Return every record below exactly as written.

##### Information

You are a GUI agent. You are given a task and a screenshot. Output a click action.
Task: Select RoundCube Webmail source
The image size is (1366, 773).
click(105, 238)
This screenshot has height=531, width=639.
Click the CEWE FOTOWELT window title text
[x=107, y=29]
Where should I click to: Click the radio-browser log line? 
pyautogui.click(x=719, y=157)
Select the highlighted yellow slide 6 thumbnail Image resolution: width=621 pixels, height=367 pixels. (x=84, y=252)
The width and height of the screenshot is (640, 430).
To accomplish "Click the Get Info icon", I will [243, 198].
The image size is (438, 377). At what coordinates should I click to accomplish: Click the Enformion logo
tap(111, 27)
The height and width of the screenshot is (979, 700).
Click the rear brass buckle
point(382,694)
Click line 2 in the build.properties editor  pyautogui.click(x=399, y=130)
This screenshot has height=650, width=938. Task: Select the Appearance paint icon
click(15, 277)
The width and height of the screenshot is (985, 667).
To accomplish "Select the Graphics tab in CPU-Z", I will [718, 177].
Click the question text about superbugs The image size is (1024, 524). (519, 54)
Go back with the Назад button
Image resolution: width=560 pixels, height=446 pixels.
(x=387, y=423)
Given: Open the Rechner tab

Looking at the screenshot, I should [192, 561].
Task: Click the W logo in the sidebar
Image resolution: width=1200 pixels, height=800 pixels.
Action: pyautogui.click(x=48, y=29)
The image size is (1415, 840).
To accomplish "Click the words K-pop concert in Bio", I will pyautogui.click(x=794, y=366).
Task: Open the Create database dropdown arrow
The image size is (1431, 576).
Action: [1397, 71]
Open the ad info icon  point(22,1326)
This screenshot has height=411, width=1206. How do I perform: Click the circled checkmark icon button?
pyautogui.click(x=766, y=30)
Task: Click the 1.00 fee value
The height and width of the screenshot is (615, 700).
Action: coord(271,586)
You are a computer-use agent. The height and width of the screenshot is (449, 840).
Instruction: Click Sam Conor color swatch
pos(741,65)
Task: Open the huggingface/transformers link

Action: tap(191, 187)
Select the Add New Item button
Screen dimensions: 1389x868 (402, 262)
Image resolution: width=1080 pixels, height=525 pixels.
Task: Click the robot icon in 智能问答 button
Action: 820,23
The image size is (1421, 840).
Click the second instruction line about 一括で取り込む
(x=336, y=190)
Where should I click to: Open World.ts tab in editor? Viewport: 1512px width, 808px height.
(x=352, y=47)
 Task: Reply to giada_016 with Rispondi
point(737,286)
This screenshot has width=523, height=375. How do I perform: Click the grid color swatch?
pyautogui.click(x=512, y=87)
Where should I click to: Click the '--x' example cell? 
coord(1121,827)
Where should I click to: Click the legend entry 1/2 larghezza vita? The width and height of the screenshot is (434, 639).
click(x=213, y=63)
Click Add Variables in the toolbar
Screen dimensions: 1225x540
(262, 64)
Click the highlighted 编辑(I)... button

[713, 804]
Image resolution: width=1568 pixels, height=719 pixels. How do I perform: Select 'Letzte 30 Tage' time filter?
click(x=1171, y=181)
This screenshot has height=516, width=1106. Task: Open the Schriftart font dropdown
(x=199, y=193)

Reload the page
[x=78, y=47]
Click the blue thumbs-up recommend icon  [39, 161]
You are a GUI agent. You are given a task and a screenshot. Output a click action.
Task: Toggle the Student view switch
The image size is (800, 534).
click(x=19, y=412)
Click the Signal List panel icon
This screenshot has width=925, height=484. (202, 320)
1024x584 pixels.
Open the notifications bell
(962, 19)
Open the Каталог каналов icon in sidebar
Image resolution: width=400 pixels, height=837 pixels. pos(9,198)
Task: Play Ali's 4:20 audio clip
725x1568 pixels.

##########

◆ Reply ◆
You are a GUI agent. You are given a task and a screenshot. Output a click action.
Task: Select RoundCube Webmail source
The image size is (1366, 773).
click(105, 238)
This screenshot has height=531, width=639.
Click the CEWE FOTOWELT window title text
[x=107, y=29]
Where should I click to: Click the radio-browser log line? 
pyautogui.click(x=719, y=157)
Select the highlighted yellow slide 6 thumbnail Image resolution: width=621 pixels, height=367 pixels. (x=84, y=252)
The width and height of the screenshot is (640, 430).
To accomplish "Click the Get Info icon", I will [243, 198].
The image size is (438, 377). At what coordinates should I click to accomplish: Click the Enformion logo
tap(111, 27)
The height and width of the screenshot is (979, 700).
Click the rear brass buckle
point(382,694)
Click line 2 in the build.properties editor  pyautogui.click(x=399, y=130)
This screenshot has height=650, width=938. Task: Select the Appearance paint icon
click(15, 277)
The width and height of the screenshot is (985, 667).
To accomplish "Select the Graphics tab in CPU-Z", I will [718, 177].
Click the question text about superbugs The image size is (1024, 524). (519, 54)
Go back with the Назад button
Image resolution: width=560 pixels, height=446 pixels.
(x=387, y=423)
Given: Open the Rechner tab

Looking at the screenshot, I should [192, 561].
Task: Click the W logo in the sidebar
Image resolution: width=1200 pixels, height=800 pixels.
Action: pyautogui.click(x=48, y=29)
The image size is (1415, 840).
To accomplish "Click the words K-pop concert in Bio", I will pyautogui.click(x=794, y=366).
Task: Open the Create database dropdown arrow
The image size is (1431, 576).
Action: [1397, 71]
Open the ad info icon  point(22,1326)
This screenshot has height=411, width=1206. How do I perform: Click the circled checkmark icon button?
pyautogui.click(x=766, y=30)
Task: Click the 1.00 fee value
The height and width of the screenshot is (615, 700).
Action: coord(271,586)
You are a computer-use agent. The height and width of the screenshot is (449, 840).
Instruction: Click Sam Conor color swatch
pos(741,65)
Task: Open the huggingface/transformers link

Action: tap(191, 187)
Select the Add New Item button
Screen dimensions: 1389x868 (402, 262)
Image resolution: width=1080 pixels, height=525 pixels.
Task: Click the robot icon in 智能问答 button
Action: 820,23
The image size is (1421, 840).
Click the second instruction line about 一括で取り込む
(x=336, y=190)
Where should I click to: Open World.ts tab in editor? Viewport: 1512px width, 808px height.
(x=352, y=47)
 Task: Reply to giada_016 with Rispondi
point(737,286)
This screenshot has width=523, height=375. How do I perform: Click the grid color swatch?
pyautogui.click(x=512, y=87)
Where should I click to: Click the '--x' example cell? 
coord(1121,827)
Where should I click to: Click the legend entry 1/2 larghezza vita? The width and height of the screenshot is (434, 639).
click(x=213, y=63)
Click Add Variables in the toolbar
Screen dimensions: 1225x540
(262, 64)
Click the highlighted 编辑(I)... button

[713, 804]
Image resolution: width=1568 pixels, height=719 pixels. How do I perform: Select 'Letzte 30 Tage' time filter?
click(x=1171, y=181)
This screenshot has height=516, width=1106. Task: Open the Schriftart font dropdown
(x=199, y=193)

Reload the page
[x=78, y=47]
Click the blue thumbs-up recommend icon  [39, 161]
You are a GUI agent. You are given a task and a screenshot. Output a click action.
Task: Toggle the Student view switch
The image size is (800, 534).
click(x=19, y=412)
Click the Signal List panel icon
This screenshot has width=925, height=484. (202, 320)
1024x584 pixels.
Open the notifications bell
(962, 19)
Open the Каталог каналов icon in sidebar
Image resolution: width=400 pixels, height=837 pixels. pos(9,198)
Task: Play Ali's 4:20 audio clip
725x1568 pixels.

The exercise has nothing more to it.